EU-Finanzmarktinfrastruktur: CPMI-IOSCO sieht Fortschritte, empfiehlt aber Verbesserungen
EU-Finanzmarktinfrastruktur weitgehend PFMI-konform
Ein aktueller Bericht des CPMI-IOSCO bewertet die Umsetzung der Principles for Financial Market Infrastructures (PFMI) in der EU.
Demnach ist der Rahmen für systemrelevante Zahlungssysteme (PSs) sowie Zentralverwahrer (CSDs) und Wertpapierabwicklungssysteme (SSSs) weitgehend vollständig und konsistent mit den PFMI.
Insbesondere für PSs wird eine vollständige Konsistenz festgestellt.
Für CSDs/SSSs ist die Umsetzung in den meisten Aspekten konsistent.
Die Bewertung, die den Stand vom Oktober 2019 widerspiegelt, identifiziert jedoch auch Bereiche mit Verbesserungsbedarf.
Diese betreffen Aspekte, in denen die Umsetzung nur weitgehend, teilweise oder gar nicht konsistent war, insbesondere im Hinblick auf Risiko- und Governance-Prinzipien.
Separate Bewertungen wurden für Zahlungssysteme im Euroraum und in Schweden durchgeführt.
Eine separate Level-2-Bewertung für das Vereinigte Königreich ist geplant und wurde in diesem Bericht nicht berücksichtigt.

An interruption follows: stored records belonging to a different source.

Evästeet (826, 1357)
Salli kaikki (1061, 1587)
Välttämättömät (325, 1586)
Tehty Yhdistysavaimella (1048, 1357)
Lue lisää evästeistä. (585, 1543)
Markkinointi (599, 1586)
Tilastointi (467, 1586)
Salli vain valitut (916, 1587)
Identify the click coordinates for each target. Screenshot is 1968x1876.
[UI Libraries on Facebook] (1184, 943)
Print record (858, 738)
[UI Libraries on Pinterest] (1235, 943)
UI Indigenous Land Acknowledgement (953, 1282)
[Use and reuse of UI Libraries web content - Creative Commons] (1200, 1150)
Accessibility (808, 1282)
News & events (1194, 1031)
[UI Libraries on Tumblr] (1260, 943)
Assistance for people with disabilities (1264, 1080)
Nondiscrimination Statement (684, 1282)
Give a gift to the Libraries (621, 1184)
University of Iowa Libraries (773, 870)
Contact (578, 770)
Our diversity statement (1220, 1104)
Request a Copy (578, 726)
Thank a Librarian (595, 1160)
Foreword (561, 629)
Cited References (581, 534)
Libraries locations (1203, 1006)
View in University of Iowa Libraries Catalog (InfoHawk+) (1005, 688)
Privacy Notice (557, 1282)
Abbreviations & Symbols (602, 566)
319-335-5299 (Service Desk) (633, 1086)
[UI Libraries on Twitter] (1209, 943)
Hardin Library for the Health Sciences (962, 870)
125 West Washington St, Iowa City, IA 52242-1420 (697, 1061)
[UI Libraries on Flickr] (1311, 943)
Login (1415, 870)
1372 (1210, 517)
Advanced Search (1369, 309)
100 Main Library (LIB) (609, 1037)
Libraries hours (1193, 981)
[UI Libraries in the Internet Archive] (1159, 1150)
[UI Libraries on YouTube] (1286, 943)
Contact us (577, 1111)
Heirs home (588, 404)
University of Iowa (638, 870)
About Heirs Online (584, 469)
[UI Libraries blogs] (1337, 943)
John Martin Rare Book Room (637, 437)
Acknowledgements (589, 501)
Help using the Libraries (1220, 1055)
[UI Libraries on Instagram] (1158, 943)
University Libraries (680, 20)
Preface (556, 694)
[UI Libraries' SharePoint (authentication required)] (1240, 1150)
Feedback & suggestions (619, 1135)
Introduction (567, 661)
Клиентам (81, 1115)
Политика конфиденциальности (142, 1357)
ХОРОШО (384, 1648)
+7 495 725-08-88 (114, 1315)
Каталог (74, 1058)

Bedeutung der FMI-Stabilität für Zentralbanken
Die Stabilität und Effizienz von Finanzmarktinfrastrukturen (FMIs) wie Zahlungssystemen und Zentralverwahrern sind von zentraler Bedeutung für die Finanzstabilität und das reibungslose Funktionieren der Wirtschaft.
Die Principles for Financial Market Infrastructures (PFMI) von CPMI-IOSCO stellen internationale Standards dar, die darauf abzielen, Risiken in diesen Systemen zu mindern und ihre Widerstandsfähigkeit zu stärken.
Diese Bewertung der EU-Umsetzung ist daher für Zentralbanken und Aufsichtsbehörden von hoher Relevanz, da sie Aufschluss über die Robustheit des europäischen Finanzsystems gibt und potenzielle Schwachstellen aufzeigt, die weiterer regulatorischer Aufmerksamkeit bedürfen.
Eine frühere Bewertung für EU-Zentralbanken und Transaktionsregister wurde bereits 2015 veröffentlicht.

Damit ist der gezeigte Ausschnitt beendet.